PAR MYRIAM MARCIL-BERGERON

 

Trois-Rivières, un matin à la fin du mois de juillet

Il est un peu plus de 7 heures, je retrouve mon père dans la cuisine. Nous nous déplaçons lentement, louvoyant entre les lattes de plancher qui craquent le plus et trahissent nos pas. Nous évitons le bruit, car si, à l’étage, les grasses matinées de mon frère fleurent l’adolescence, sa perruche, elle, suivant l’exemple des cardinaux et des geais bleus qui chantent entre les branches du vinaigrier et du lilas, tend à s’autoriser quelques perçantes vocalises malgré la pénombre procurée par les rideaux. Nous ouvrons doucement la porte-patio ; la galerie est encore plongée dans l’ombre et la brise est fraîche. Le soleil inonde la cour, centimètre par centimètre ; les ombres de la nuit se réfugient dans les couleurs de l’herbe et des fleurs.

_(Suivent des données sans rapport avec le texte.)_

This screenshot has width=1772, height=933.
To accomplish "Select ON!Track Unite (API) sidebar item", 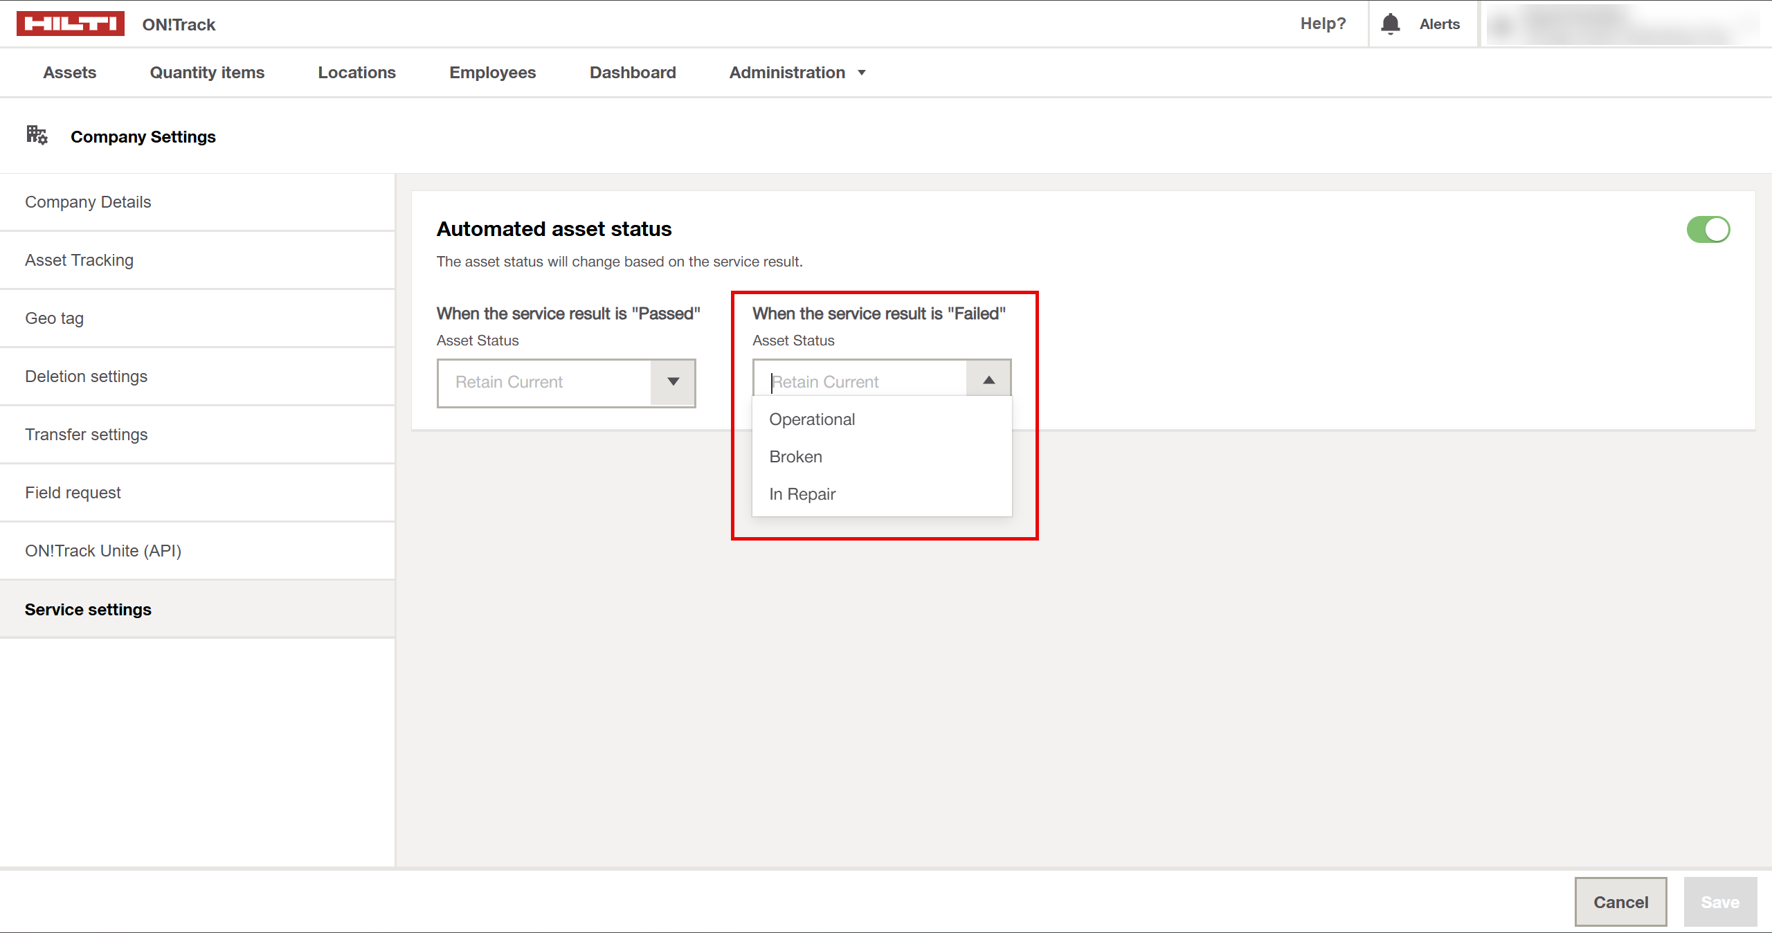I will point(103,551).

«À mesure qu’elles approchaient du rivage chaque barre se soulevait, s’enflait, se brisait et balayait un fin voile d’eau blanche sur le sable. La vague s’arrêtait, puis se retirait à nouveau, soupirant comme un dormeur dont le souffle va et vient inconsciemment. Progressivement la barre sombre sur l’horizon se fit claire comme si au fond d’une vieille bouteille de vin les sédiments s’étaient déposés et avaient laissé du vert sur les parois. Derrière elle, aussi, le ciel s’éclaircissait comme si là-bas les sédiments blancs s’étaient déposés, ou comme si le bras d’une femme allongée sous l’horizon avait levé une lampe et des barres plates de blanc, de vert et de jaune s’étalaient sur le ciel comme les lames d’un éventail. Puis elle leva sa lampe un peu plus haut et l’air sembla devenir fibreux et s’arracher à la verte surface voltigeant et flambant en fibres jaunes et rouges comme les flammes fumantes qui s’échappent d’un feu de joie. […] La surface de la mer devint lentement transparente et s’étendit ondulante et étincelante jusqu’à ce que les raies sombres fussent presque effacées. Lentement le bras qui tenait la lampe la souleva plus haut et puis plus haut encore jusqu’à ce qu’une large flamme devint visible ; un arc de feu brûla au bord de l’horizon, et tout autour la mer se mit à flamboyer d’or.

La lumière frappa les arbres du jardin, une feuille devint transparente et puis une autre.»

Virginia Woolf, Les Vagues, trad. et édition de Michel Cusin, Paris, Gallimard, coll. « Folio Classique », 2012 [1931], p. 35-36.

Nous allons chercher des coussins dans la remise, puis marchons dans l’herbe, brillante de rosée, pour rejoindre la balançoire. Le chant des cigales s’élève avec la chaleur ; le chat noir et blanc de nos voisins Nelson et Nydia entre en catimini dans la cour, avant de détaler à l’un de nos soudains éclats de rire.